Schematic drawing of the interferometer setup. An atom laser pulse originally in state $|1\rangle$ travels through two spatially separated beamsplitters, each containing frequencies with a spacing of ${\omega }_{\mathrm{hf}}/2$. The plot on the right depicts a measurement of the spatial width of each of the light sheets.

Figure 5

Central part of a typical Ramsey fringe measurement. The atom cloud pictures at the top show shot-noise-limited absorption images.

Figure 6

Atom number calibration curve. The graph shows the condensate fraction as a function of normalized temperature of the atomic sample. The solid line is a fit of the form $N_c/N=1-(T/a{T}_0){}^3$, giving an intercept of $a=1.019\pm 0.007$.

Figure 7

Noise measurement on a Ramsey fringe.
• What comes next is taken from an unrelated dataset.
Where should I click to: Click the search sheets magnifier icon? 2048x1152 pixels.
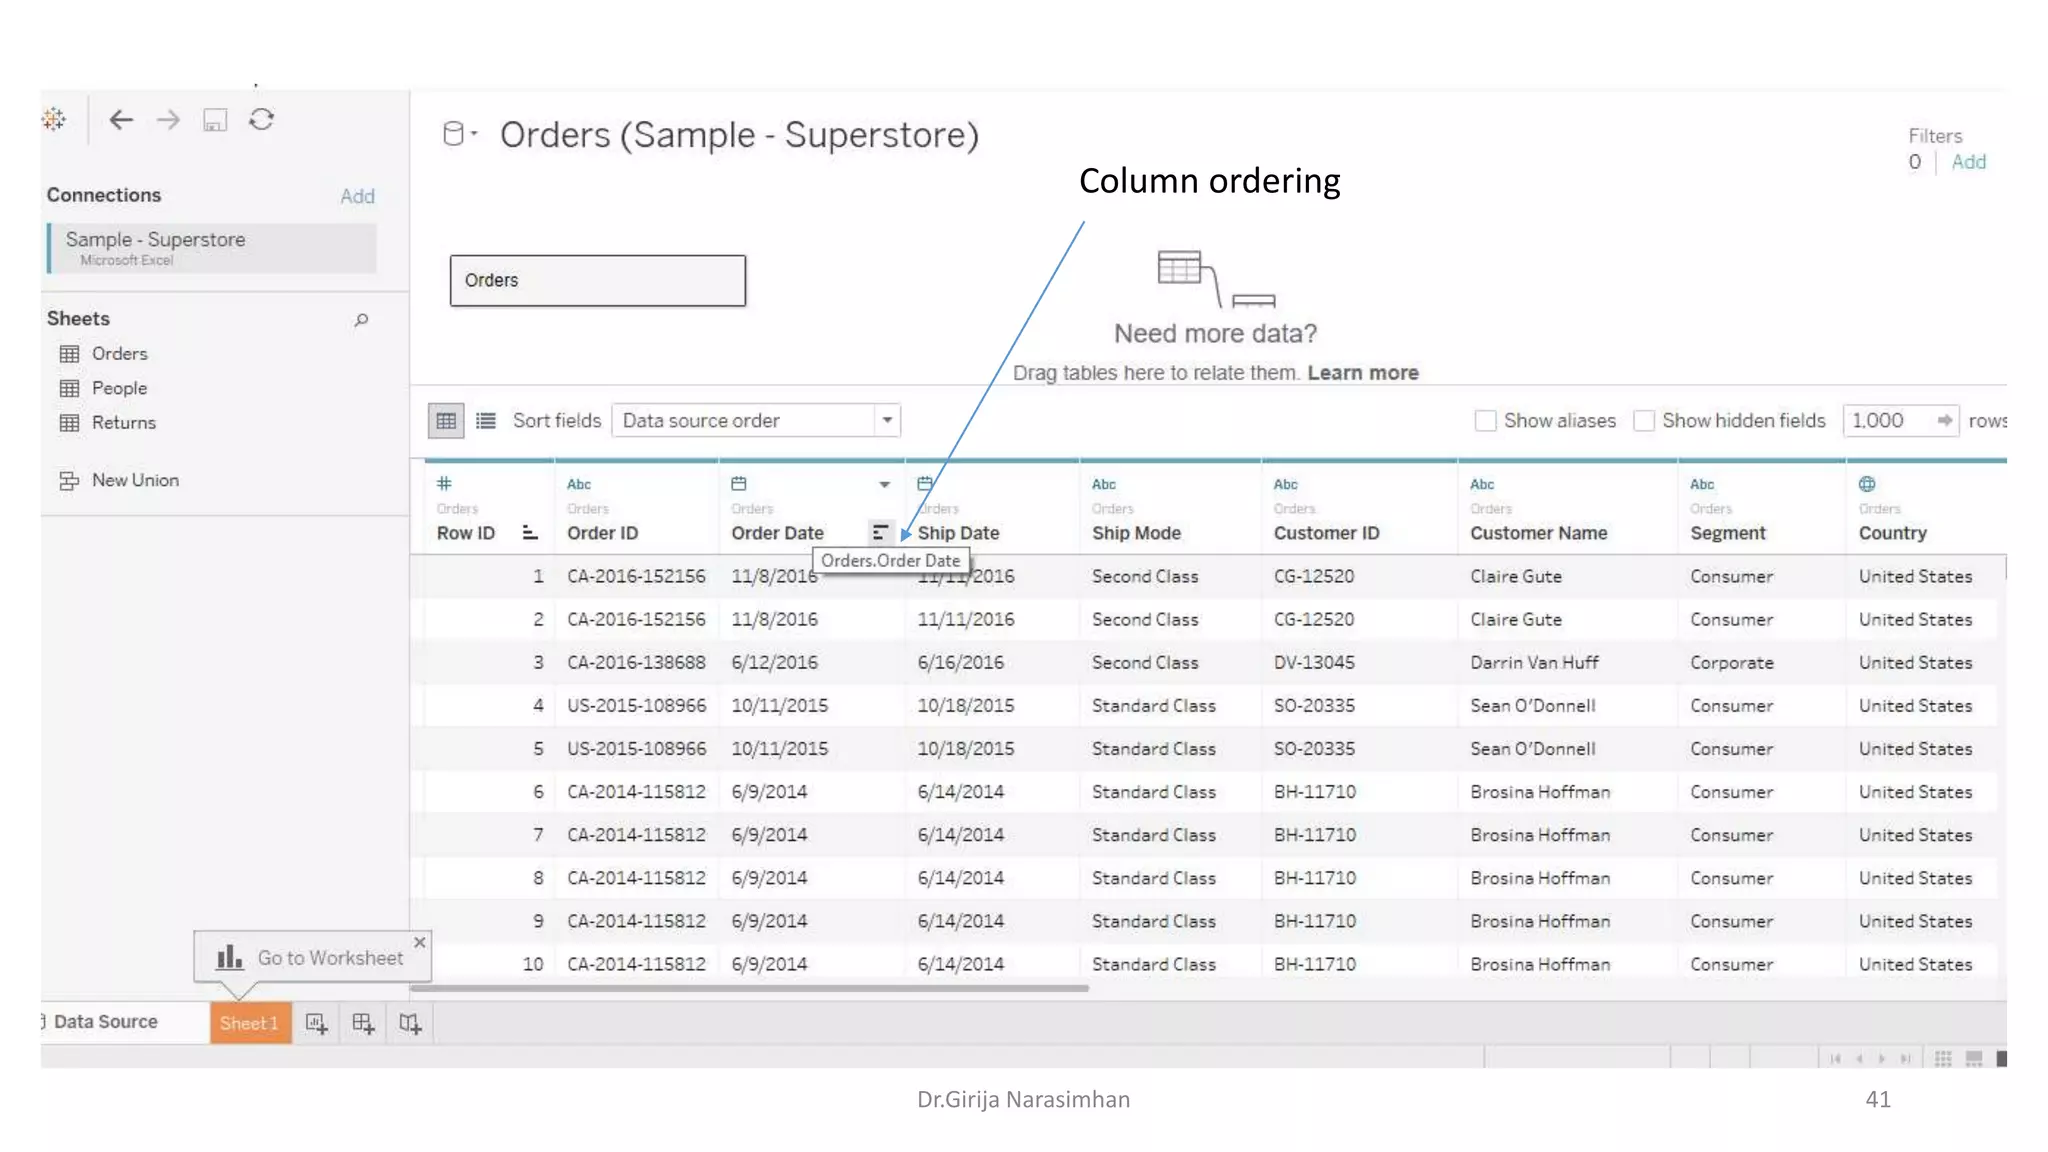[x=361, y=320]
The graph illustrates a significant improvement in signal-to-noise ratio compared to the data in [25] (see inset).

Figure 8

Measurement of the standard deviation ${\sigma }_p$ as a function of the total atom number $N$ (a) for a single $\frac{\pi }{2}$ beamsplitter and (b) after a Ramsey $\frac{\pi }{2}$-$\frac{\pi }{2}$ sequence. The dashed line depicts the expected quantum projection noise; the dash-dotted line, the photon shot noise; and the solid line, the resulting standard deviation from both contributions. For sufficiently large atom numbers, the measured standard deviation agrees well with what is theoretically expected, showing that our apparatus operates at the quantum projection noise limit.